What you are asked to do:
Update the rows below by changing every "computer-use agent" to "desktop agent", and leave everything else unchanged.

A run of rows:
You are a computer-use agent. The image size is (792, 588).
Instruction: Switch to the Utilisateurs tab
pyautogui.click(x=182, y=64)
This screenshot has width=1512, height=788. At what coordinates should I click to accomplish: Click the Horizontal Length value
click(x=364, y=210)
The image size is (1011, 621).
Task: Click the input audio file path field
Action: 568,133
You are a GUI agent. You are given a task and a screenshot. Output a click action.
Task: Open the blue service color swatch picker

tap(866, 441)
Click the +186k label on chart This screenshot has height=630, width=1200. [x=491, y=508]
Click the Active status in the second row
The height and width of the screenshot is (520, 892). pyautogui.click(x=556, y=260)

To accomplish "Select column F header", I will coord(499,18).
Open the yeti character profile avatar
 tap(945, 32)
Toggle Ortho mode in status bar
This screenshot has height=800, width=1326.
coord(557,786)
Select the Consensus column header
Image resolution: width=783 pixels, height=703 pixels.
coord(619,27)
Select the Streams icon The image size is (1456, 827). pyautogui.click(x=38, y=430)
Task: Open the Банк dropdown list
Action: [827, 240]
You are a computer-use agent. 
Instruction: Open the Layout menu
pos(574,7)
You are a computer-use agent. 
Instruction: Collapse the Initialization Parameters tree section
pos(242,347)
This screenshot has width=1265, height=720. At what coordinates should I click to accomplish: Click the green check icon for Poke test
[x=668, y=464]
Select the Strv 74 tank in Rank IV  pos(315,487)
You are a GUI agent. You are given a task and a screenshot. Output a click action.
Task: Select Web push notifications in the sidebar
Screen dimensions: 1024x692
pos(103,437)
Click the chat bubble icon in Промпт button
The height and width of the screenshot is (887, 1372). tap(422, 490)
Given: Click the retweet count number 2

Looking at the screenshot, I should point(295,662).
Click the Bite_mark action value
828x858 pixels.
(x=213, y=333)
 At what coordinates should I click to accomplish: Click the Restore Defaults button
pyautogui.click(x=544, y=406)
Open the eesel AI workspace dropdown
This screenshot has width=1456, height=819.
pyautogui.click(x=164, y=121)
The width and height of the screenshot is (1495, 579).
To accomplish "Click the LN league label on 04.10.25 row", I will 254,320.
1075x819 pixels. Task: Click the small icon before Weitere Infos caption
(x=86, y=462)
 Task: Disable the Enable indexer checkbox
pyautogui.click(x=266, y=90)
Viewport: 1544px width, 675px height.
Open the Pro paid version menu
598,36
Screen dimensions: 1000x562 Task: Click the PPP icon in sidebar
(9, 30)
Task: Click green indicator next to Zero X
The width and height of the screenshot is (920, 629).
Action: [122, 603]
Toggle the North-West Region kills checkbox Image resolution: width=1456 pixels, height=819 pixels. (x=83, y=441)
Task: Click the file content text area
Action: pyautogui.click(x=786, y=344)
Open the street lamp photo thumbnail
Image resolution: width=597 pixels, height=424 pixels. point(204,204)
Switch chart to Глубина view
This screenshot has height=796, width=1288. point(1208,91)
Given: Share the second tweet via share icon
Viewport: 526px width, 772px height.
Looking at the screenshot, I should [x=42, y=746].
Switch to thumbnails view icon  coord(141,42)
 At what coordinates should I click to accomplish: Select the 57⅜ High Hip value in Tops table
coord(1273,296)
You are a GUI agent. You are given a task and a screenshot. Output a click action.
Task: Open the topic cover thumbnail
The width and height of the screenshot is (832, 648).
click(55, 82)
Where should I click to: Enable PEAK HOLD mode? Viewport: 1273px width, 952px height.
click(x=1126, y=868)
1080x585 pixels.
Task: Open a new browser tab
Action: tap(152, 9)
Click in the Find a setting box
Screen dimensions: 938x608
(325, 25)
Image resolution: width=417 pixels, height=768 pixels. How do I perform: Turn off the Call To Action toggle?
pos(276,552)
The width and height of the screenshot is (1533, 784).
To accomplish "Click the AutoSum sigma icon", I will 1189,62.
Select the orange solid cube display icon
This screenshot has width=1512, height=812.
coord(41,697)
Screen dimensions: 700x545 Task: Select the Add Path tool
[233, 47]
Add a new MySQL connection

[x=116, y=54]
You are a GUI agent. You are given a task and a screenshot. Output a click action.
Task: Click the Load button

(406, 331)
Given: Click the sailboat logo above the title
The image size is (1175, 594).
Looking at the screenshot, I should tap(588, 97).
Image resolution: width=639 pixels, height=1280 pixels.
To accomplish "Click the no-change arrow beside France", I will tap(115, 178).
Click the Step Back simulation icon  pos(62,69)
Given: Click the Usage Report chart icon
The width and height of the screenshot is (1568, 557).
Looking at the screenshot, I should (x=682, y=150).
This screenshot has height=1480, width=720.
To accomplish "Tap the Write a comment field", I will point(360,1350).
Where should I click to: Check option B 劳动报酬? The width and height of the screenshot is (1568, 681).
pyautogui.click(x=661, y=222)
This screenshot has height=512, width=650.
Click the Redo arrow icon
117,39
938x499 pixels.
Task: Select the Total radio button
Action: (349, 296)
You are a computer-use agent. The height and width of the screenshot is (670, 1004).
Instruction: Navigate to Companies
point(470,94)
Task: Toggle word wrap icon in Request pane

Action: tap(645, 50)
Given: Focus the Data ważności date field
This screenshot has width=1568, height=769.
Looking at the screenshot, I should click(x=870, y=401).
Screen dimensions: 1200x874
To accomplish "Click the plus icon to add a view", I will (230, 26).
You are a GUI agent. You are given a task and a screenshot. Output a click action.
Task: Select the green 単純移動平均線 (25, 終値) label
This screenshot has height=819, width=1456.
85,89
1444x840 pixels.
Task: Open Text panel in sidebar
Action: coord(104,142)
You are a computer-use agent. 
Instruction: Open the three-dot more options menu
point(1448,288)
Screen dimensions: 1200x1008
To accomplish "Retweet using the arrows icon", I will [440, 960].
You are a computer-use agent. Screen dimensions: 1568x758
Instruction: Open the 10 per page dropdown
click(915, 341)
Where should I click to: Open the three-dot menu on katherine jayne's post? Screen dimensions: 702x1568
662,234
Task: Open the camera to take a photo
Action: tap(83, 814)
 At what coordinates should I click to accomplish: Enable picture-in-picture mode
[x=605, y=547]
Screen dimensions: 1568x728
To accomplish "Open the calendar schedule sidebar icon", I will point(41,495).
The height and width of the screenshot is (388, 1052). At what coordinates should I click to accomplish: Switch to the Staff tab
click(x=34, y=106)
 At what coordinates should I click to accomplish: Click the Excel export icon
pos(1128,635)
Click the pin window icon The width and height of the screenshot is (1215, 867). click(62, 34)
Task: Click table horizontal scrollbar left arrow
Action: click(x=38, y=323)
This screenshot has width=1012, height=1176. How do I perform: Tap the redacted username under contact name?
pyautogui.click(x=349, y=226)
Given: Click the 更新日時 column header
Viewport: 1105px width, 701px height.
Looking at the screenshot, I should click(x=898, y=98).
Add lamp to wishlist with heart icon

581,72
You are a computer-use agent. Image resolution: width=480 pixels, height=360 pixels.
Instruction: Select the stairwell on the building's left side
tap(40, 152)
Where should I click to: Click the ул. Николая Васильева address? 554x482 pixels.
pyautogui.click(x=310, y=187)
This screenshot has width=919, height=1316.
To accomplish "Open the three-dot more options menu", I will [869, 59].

Response for this exercise:
You are a desktop agent. The image size is (792, 588).
Instruction: Switch to the Utilisateurs tab
pyautogui.click(x=182, y=64)
This screenshot has width=1512, height=788. At what coordinates should I click to accomplish: Click the Horizontal Length value
click(x=364, y=210)
The image size is (1011, 621).
Task: Click the input audio file path field
Action: 568,133
You are a GUI agent. You are given a task and a screenshot. Output a click action.
Task: Open the blue service color swatch picker

tap(866, 441)
Click the +186k label on chart This screenshot has height=630, width=1200. [x=491, y=508]
Click the Active status in the second row
The height and width of the screenshot is (520, 892). pyautogui.click(x=556, y=260)

To accomplish "Select column F header", I will coord(499,18).
Open the yeti character profile avatar
 tap(945, 32)
Toggle Ortho mode in status bar
This screenshot has height=800, width=1326.
coord(557,786)
Select the Consensus column header
Image resolution: width=783 pixels, height=703 pixels.
coord(619,27)
Select the Streams icon The image size is (1456, 827). pyautogui.click(x=38, y=430)
Task: Open the Банк dropdown list
Action: [827, 240]
You are a desktop agent. 
Instruction: Open the Layout menu
pos(574,7)
You are a desktop agent. 
Instruction: Collapse the Initialization Parameters tree section
pos(242,347)
This screenshot has width=1265, height=720. At what coordinates should I click to accomplish: Click the green check icon for Poke test
[x=668, y=464]
Select the Strv 74 tank in Rank IV  pos(315,487)
You are a GUI agent. You are given a task and a screenshot. Output a click action.
Task: Select Web push notifications in the sidebar
Screen dimensions: 1024x692
pos(103,437)
Click the chat bubble icon in Промпт button
The height and width of the screenshot is (887, 1372). tap(422, 490)
Given: Click the retweet count number 2

Looking at the screenshot, I should point(295,662).
Click the Bite_mark action value
828x858 pixels.
(x=213, y=333)
 At what coordinates should I click to accomplish: Click the Restore Defaults button
pyautogui.click(x=544, y=406)
Open the eesel AI workspace dropdown
This screenshot has width=1456, height=819.
pyautogui.click(x=164, y=121)
The width and height of the screenshot is (1495, 579).
To accomplish "Click the LN league label on 04.10.25 row", I will 254,320.
1075x819 pixels. Task: Click the small icon before Weitere Infos caption
(x=86, y=462)
 Task: Disable the Enable indexer checkbox
pyautogui.click(x=266, y=90)
Viewport: 1544px width, 675px height.
Open the Pro paid version menu
598,36
Screen dimensions: 1000x562 Task: Click the PPP icon in sidebar
(9, 30)
Task: Click green indicator next to Zero X
The width and height of the screenshot is (920, 629).
Action: [122, 603]
Toggle the North-West Region kills checkbox Image resolution: width=1456 pixels, height=819 pixels. (x=83, y=441)
Task: Click the file content text area
Action: pyautogui.click(x=786, y=344)
Open the street lamp photo thumbnail
Image resolution: width=597 pixels, height=424 pixels. point(204,204)
Switch chart to Глубина view
This screenshot has height=796, width=1288. point(1208,91)
Given: Share the second tweet via share icon
Viewport: 526px width, 772px height.
Looking at the screenshot, I should [x=42, y=746].
Switch to thumbnails view icon  coord(141,42)
 At what coordinates should I click to accomplish: Select the 57⅜ High Hip value in Tops table
coord(1273,296)
You are a GUI agent. You are given a task and a screenshot. Output a click action.
Task: Open the topic cover thumbnail
The width and height of the screenshot is (832, 648).
click(55, 82)
Where should I click to: Enable PEAK HOLD mode? Viewport: 1273px width, 952px height.
click(x=1126, y=868)
1080x585 pixels.
Task: Open a new browser tab
Action: tap(152, 9)
Click in the Find a setting box
Screen dimensions: 938x608
(325, 25)
Image resolution: width=417 pixels, height=768 pixels. How do I perform: Turn off the Call To Action toggle?
pos(276,552)
The width and height of the screenshot is (1533, 784).
To accomplish "Click the AutoSum sigma icon", I will 1189,62.
Select the orange solid cube display icon
This screenshot has width=1512, height=812.
coord(41,697)
Screen dimensions: 700x545 Task: Select the Add Path tool
[233, 47]
Add a new MySQL connection

[x=116, y=54]
You are a GUI agent. You are given a task and a screenshot. Output a click action.
Task: Click the Load button

(406, 331)
Given: Click the sailboat logo above the title
The image size is (1175, 594).
Looking at the screenshot, I should tap(588, 97).
Image resolution: width=639 pixels, height=1280 pixels.
To accomplish "Click the no-change arrow beside France", I will tap(115, 178).
Click the Step Back simulation icon  pos(62,69)
Given: Click the Usage Report chart icon
The width and height of the screenshot is (1568, 557).
Looking at the screenshot, I should (x=682, y=150).
This screenshot has height=1480, width=720.
To accomplish "Tap the Write a comment field", I will point(360,1350).
Where should I click to: Check option B 劳动报酬? The width and height of the screenshot is (1568, 681).
pyautogui.click(x=661, y=222)
This screenshot has height=512, width=650.
Click the Redo arrow icon
117,39
938x499 pixels.
Task: Select the Total radio button
Action: (349, 296)
You are a desktop agent. The height and width of the screenshot is (670, 1004).
Instruction: Navigate to Companies
point(470,94)
Task: Toggle word wrap icon in Request pane

Action: tap(645, 50)
Given: Focus the Data ważności date field
This screenshot has width=1568, height=769.
Looking at the screenshot, I should click(x=870, y=401).
Screen dimensions: 1200x874
To accomplish "Click the plus icon to add a view", I will (230, 26).
You are a GUI agent. You are given a task and a screenshot. Output a click action.
Task: Select the green 単純移動平均線 (25, 終値) label
This screenshot has height=819, width=1456.
85,89
1444x840 pixels.
Task: Open Text panel in sidebar
Action: coord(104,142)
You are a desktop agent. 
Instruction: Open the three-dot more options menu
point(1448,288)
Screen dimensions: 1200x1008
To accomplish "Retweet using the arrows icon", I will [440, 960].
You are a desktop agent. Screen dimensions: 1568x758
Instruction: Open the 10 per page dropdown
click(915, 341)
Where should I click to: Open the three-dot menu on katherine jayne's post? Screen dimensions: 702x1568
662,234
Task: Open the camera to take a photo
Action: tap(83, 814)
 At what coordinates should I click to accomplish: Enable picture-in-picture mode
[x=605, y=547]
Screen dimensions: 1568x728
To accomplish "Open the calendar schedule sidebar icon", I will point(41,495).
The height and width of the screenshot is (388, 1052). At what coordinates should I click to accomplish: Switch to the Staff tab
click(x=34, y=106)
 At what coordinates should I click to accomplish: Click the Excel export icon
pos(1128,635)
Click the pin window icon The width and height of the screenshot is (1215, 867). click(62, 34)
Task: Click table horizontal scrollbar left arrow
Action: click(x=38, y=323)
This screenshot has width=1012, height=1176. How do I perform: Tap the redacted username under contact name?
pyautogui.click(x=349, y=226)
Given: Click the 更新日時 column header
Viewport: 1105px width, 701px height.
Looking at the screenshot, I should click(x=898, y=98).
Add lamp to wishlist with heart icon

581,72
You are a desktop agent. Image resolution: width=480 pixels, height=360 pixels.
Instruction: Select the stairwell on the building's left side
tap(40, 152)
Where should I click to: Click the ул. Николая Васильева address? 554x482 pixels.
pyautogui.click(x=310, y=187)
This screenshot has width=919, height=1316.
To accomplish "Open the three-dot more options menu", I will [869, 59].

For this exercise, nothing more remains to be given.